Prison, Sin, Freedom in Jesus, and Returning to Our Sin

“The dog returns to its own vomit, and the sow, after washing herself, returns to wallow in the mire.” 2 Peter 2:22 (ESV)

In a 2007 study, 48% of released Michigan prisoners return to prison within four years.  What is it about the prison life that is so appealing?  Is it the health care, not working, or the three square meals.  Whatever it is, something is wrong when people feel that it is better to be in prison than to live in freedom.

Spiritually, we often do the same thing.  Jesus frees us from our sins, yet we have a tendency to come back and wallow in the mud time after time.  New Christians experience liberation and are some of the most inspiring people to be around.  They have a no-holds barred approach to Christian.  They taste the newly found freedom in Jesus and want nothing better than to live the meaningful life that freedom enables them to live.

Each destructive habit, lazy distraction, or selfish indulgence, all of which are sin, have a gilded allure.  They appear to be what we want, but inside they are just junk and empty of any lasting fulfillment.  The sins we find ourselves struggling with usually gives us a temporary high in the short-term; that is sin's gilded allure, but no amount of pursuing the wrong thing will help us be who God knows is best for us to be in the long-term.

The recent collapse of the banking system is an example of looking at the short-term over the long-term.  The executives, and the boards that made compensation decisions, valued thinking short over thinking long.  Best-selling author of The Big Short: Inside the Doomsday Machinewas interviewed on 60 Minutes last Sunday.  He stated:
"The incentives for people on Wall Street got so screwed up, that the people who worked there became blinded to their own long term interests. And because the short term interests were so overpowering. And so they behaved in ways that were antithetical to their own long term interests."
When Jesus came and died on the cross to save us of our sins, he did it so that we can be free to pursue the meaningful and eternal life that starts in knowing God (John 3:16, John 17:3).  We do have a better hope for the future, but focusing solely on that is missing the redemption in the now.

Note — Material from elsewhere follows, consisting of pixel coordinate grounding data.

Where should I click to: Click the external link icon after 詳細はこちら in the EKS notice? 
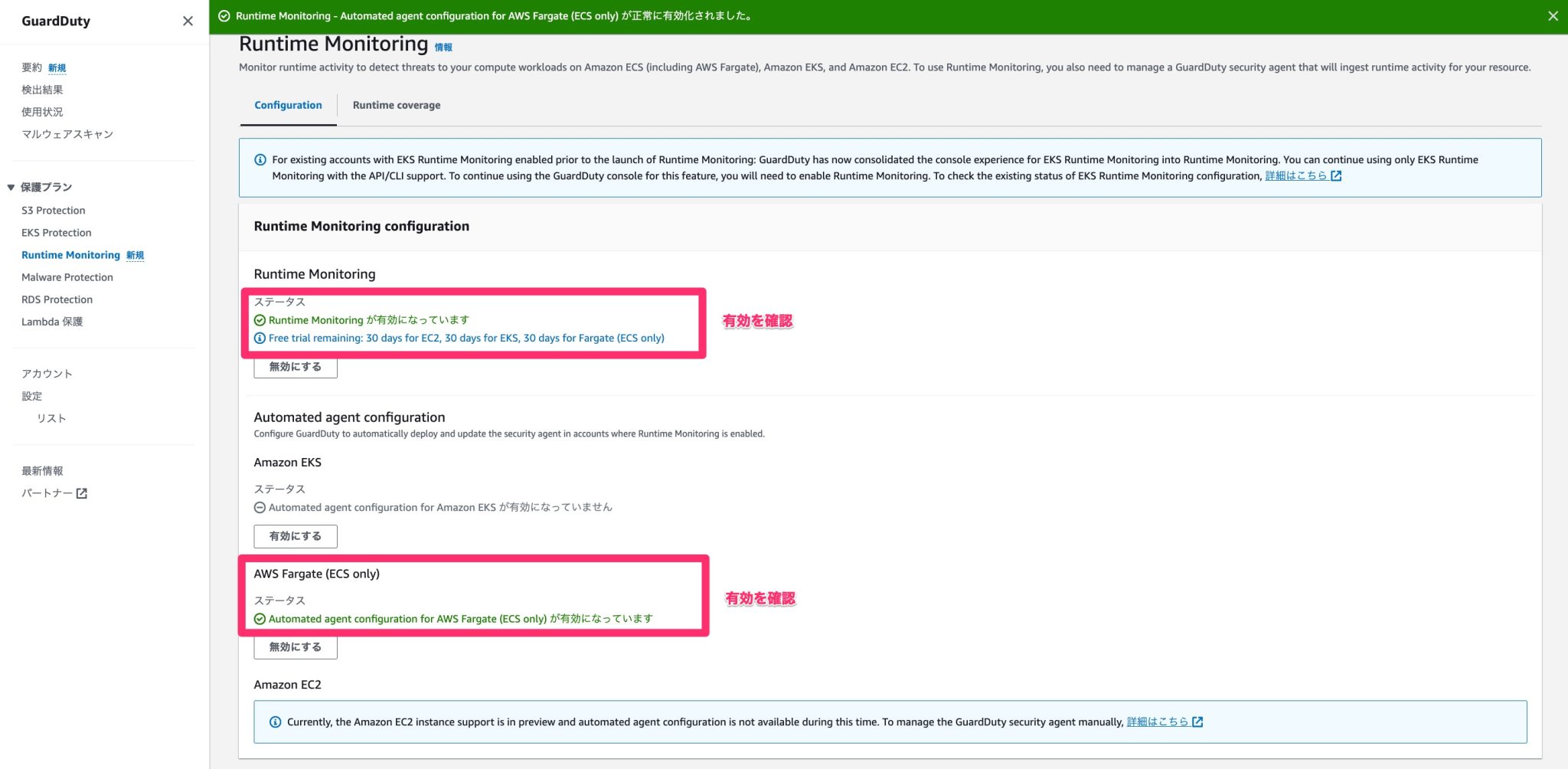pos(1335,175)
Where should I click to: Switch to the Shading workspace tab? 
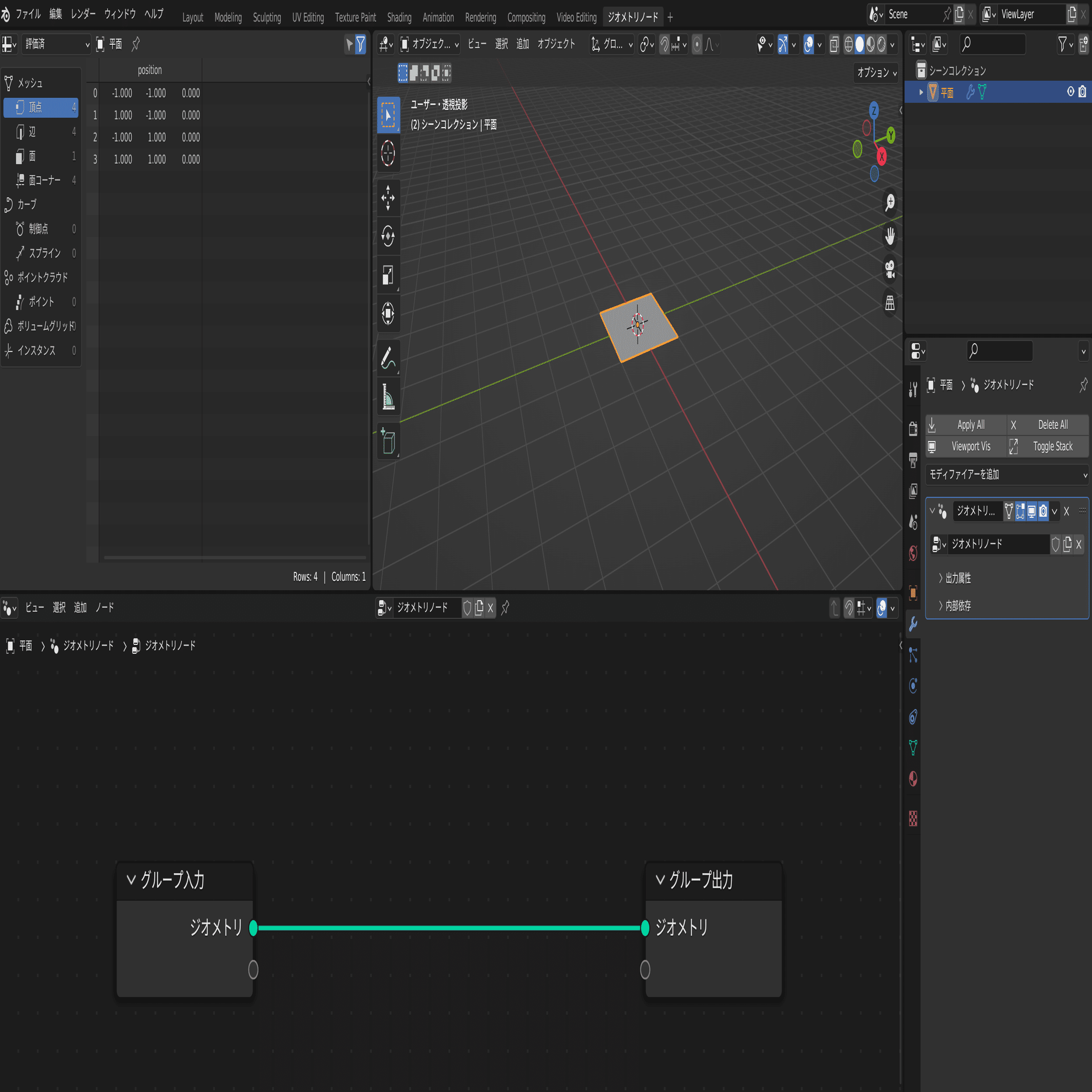coord(399,18)
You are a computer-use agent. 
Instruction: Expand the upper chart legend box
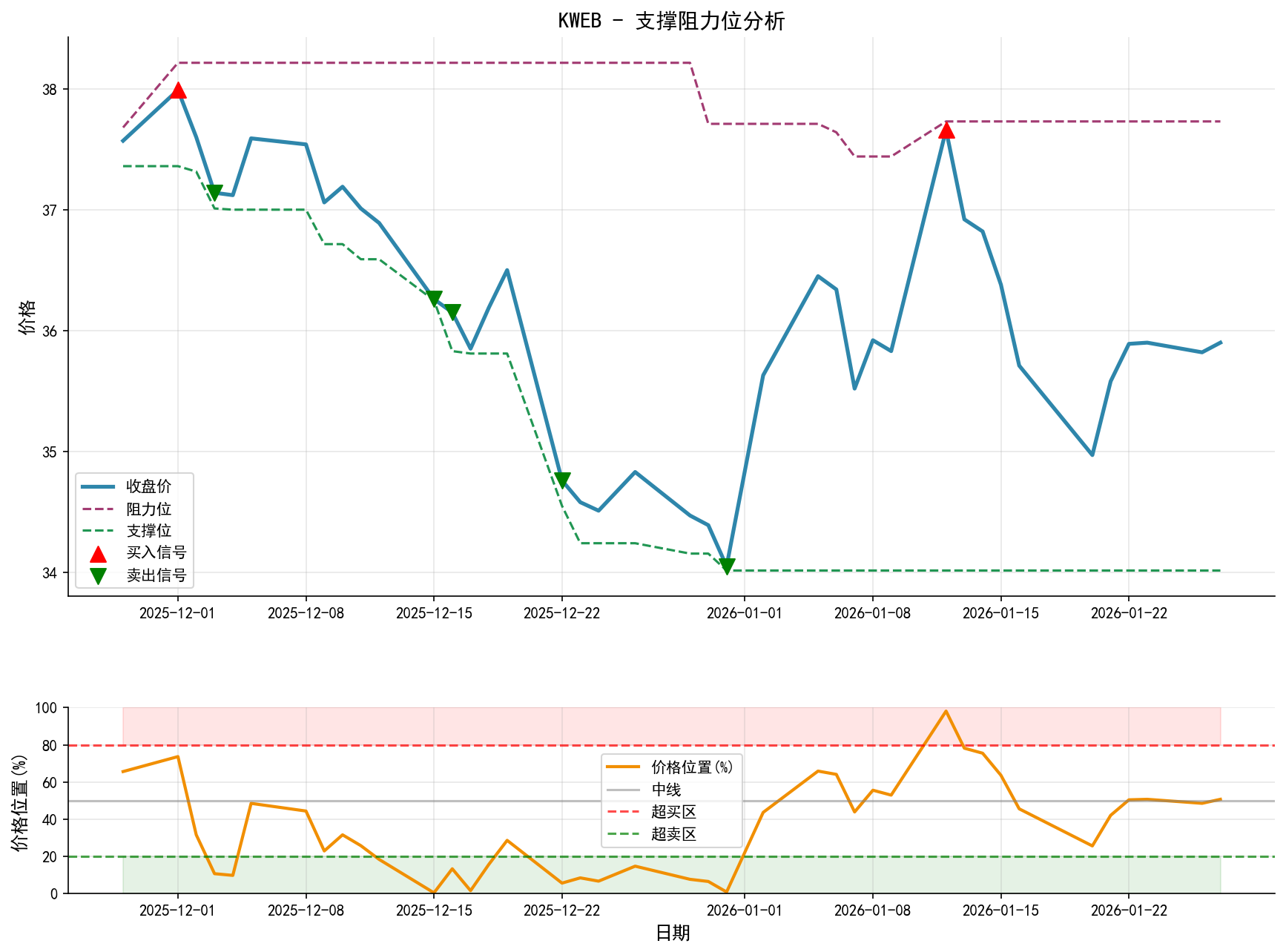pos(133,530)
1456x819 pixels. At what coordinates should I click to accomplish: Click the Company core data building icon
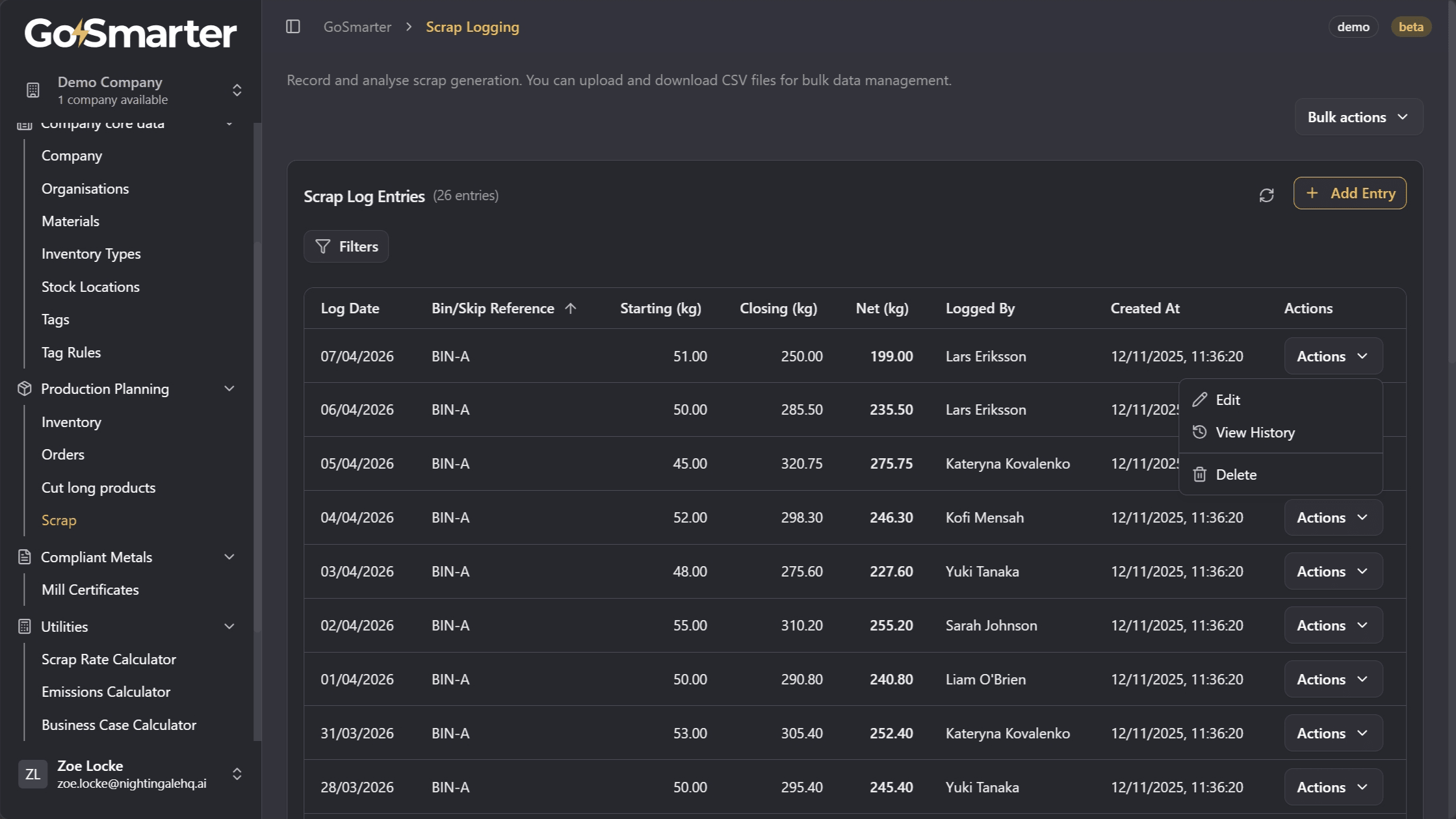tap(24, 124)
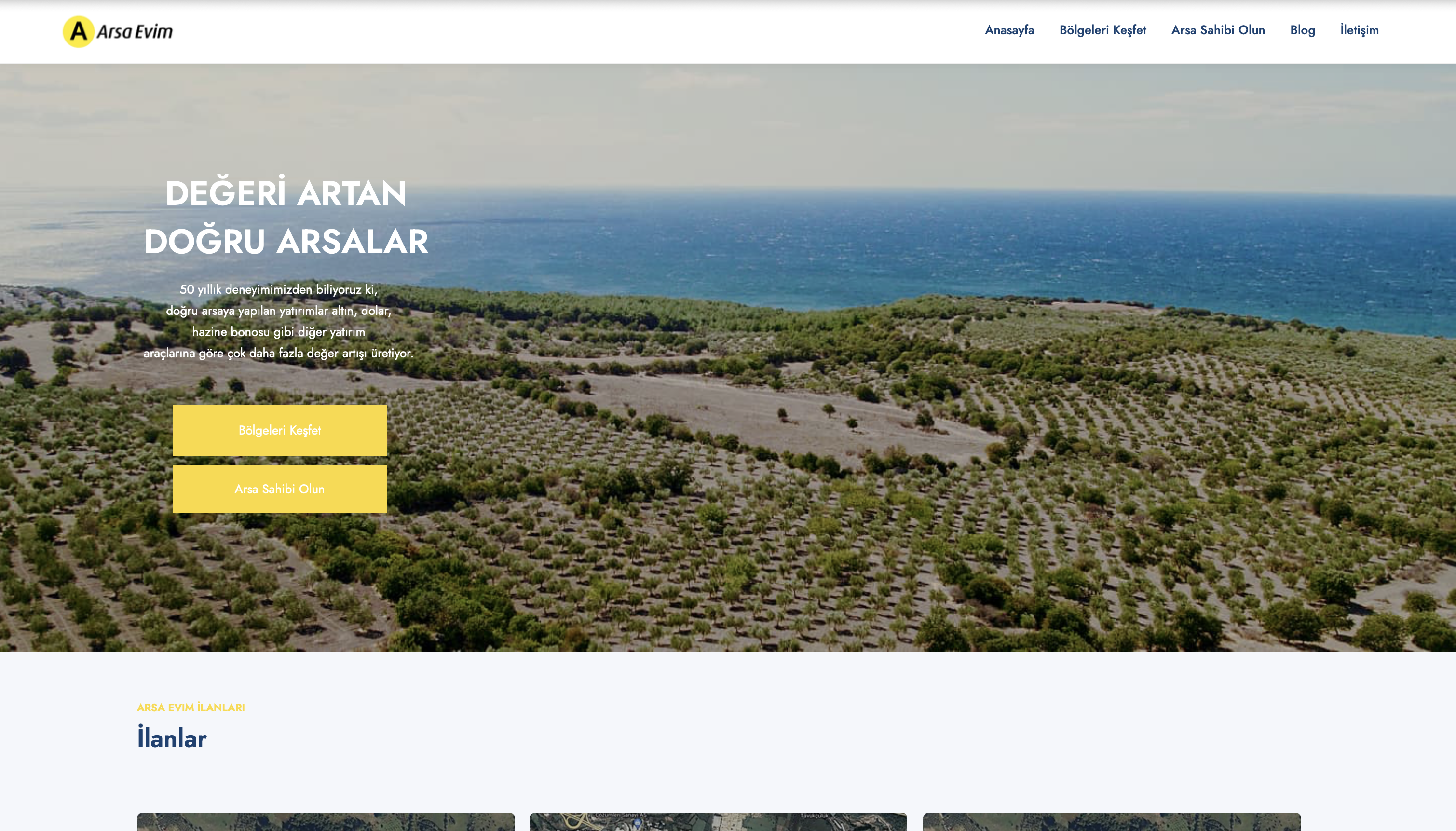Click the 50 yıllık deneyimimizden paragraph text
1456x831 pixels.
pos(278,321)
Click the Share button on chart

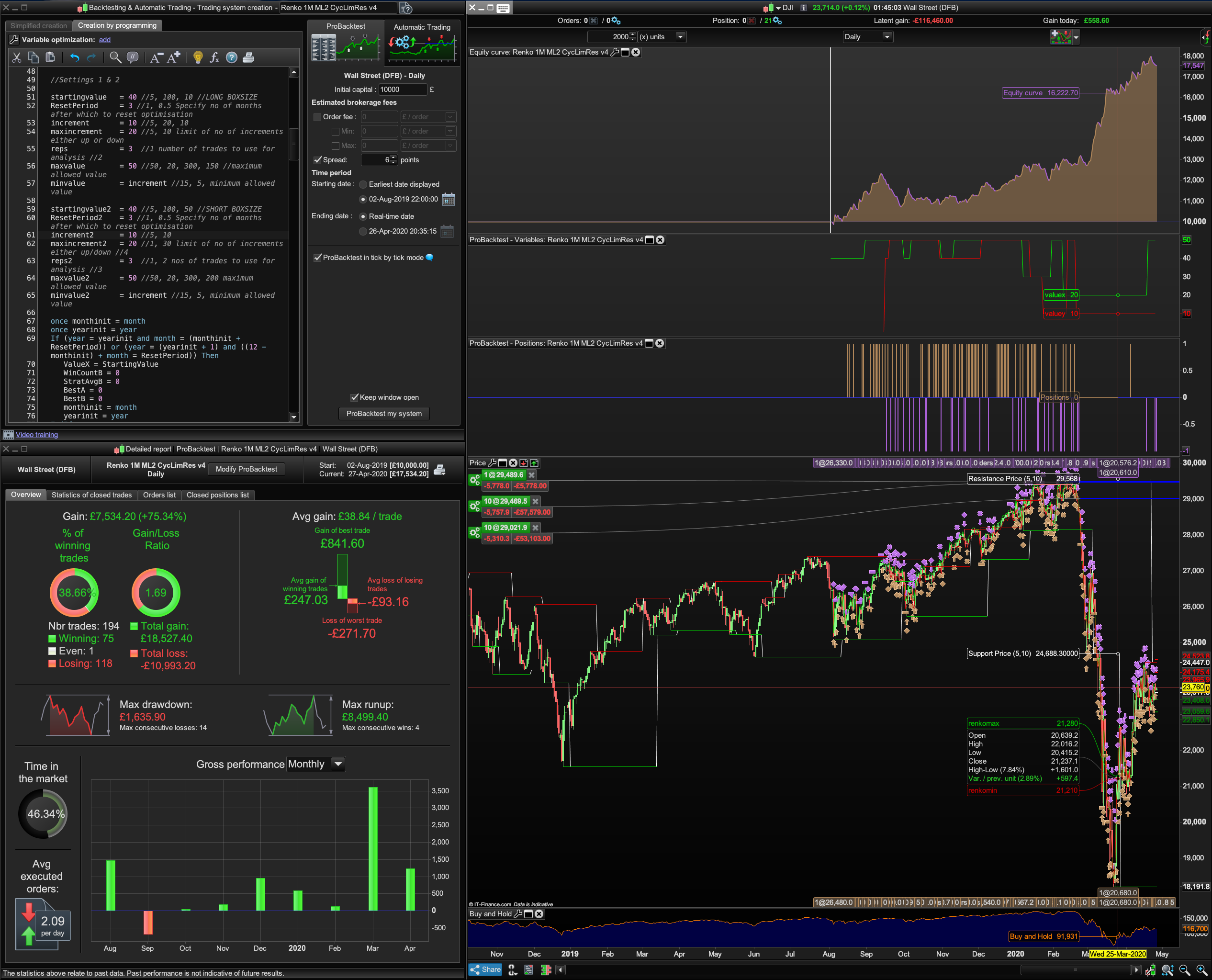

He's freed us, but we need to be careful to not fall into the trap that many comfortable Christians fall into.  After the initial rush of finding a freedom that is unimaginable, we find our way back to our old familiar pig pen and begin to wallow in the mud and crap once again.  We find the allure of our aged vomit.  Those short-term pleasures of the meaningless life have a gilded allure, but they will not satisfy no matter how often we indulge in them.  Long-term satisfaction comes from surrendering our life to Jesus and living in the freedom he provides.